Mutations in the E-domain of RARα portion of the PML/RARα chimeric gene may confer clinical resistance to all-trans retinoic acid in acute promyelocytic leukemia

The binding of all-trans retinoic acid (ATRA) to the ligand-binding region in the E-domain of retinoic acid receptor-α (RARα) modifies the transcriptional activity of RARα protein. ATRA probably induces differentiation of acute promyelocytic leukemia (APL) cells by binding to the E-domain of the RARα portion (RARα/E-domain) of PML/RARα chimeric protein. Therefore, molecular alteration in the RARα/E-domain of the chimeric gene is one mechanism by which patients with APL may acquire resistance to ATRA therapy. In this study using reverse transcription-polymerase chain reaction and single-strand conformation polymorphism, DNA segments amplified from the RARα/E-domain in fresh APL cells of 23 APL patients (8 males and 15 females from 4 to 76 years of age) were screened for mutations. Of those patients, 3 patients (1 with de novo and 2 with relapse) had clinical resistance to ATRA therapy. We found mutations in the RARα/E-domain of PML/RARα chimeric gene exclusively in the 2 patients who exhibited ATRA-resistance at relapse, whereas the mutations were not detected at their initial onset.

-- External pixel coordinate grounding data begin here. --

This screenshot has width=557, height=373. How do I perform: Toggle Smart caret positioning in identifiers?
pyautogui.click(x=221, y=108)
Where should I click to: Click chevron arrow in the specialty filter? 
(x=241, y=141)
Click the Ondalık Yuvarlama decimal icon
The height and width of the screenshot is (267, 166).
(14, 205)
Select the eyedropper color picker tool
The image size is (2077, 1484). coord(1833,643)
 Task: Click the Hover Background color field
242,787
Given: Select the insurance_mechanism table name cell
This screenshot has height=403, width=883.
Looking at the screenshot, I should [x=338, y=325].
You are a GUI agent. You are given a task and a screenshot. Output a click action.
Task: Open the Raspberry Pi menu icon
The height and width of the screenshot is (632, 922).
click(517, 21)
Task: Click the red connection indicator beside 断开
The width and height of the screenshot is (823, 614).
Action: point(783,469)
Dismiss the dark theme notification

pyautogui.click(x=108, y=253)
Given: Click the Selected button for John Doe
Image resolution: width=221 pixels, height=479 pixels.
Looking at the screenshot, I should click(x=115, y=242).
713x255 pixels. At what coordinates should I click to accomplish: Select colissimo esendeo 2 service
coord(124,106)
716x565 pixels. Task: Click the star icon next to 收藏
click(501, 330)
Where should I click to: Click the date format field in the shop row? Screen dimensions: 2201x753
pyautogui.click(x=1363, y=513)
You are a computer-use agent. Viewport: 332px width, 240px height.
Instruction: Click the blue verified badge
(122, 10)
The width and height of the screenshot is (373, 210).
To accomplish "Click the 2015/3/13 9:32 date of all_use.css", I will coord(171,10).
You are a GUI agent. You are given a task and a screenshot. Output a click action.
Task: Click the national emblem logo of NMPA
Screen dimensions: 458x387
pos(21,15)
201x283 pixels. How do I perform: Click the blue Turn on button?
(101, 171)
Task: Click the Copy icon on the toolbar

Interestingly, these patients received a prolonged or intermittent administration of ATRA before relapse with ATRA-resistance. The mutations lead to the change of amino acid in the ligand-binding region of RARα/E- domain, Arg272Gln, or Met297Leu according to the amino acid sequence of RARα, respectively. Further study demonstrated that the in vitro ligand- dependent transcriptional activity of the mutant PML/RARα protein was significantly decreased as compared with that of wild-type PML/RARα. These findings suggest that mutations in the RARα/E-domain of the PML/RARα chimeric gene may confer clinical resistance to ATRA therapy in patients with APL.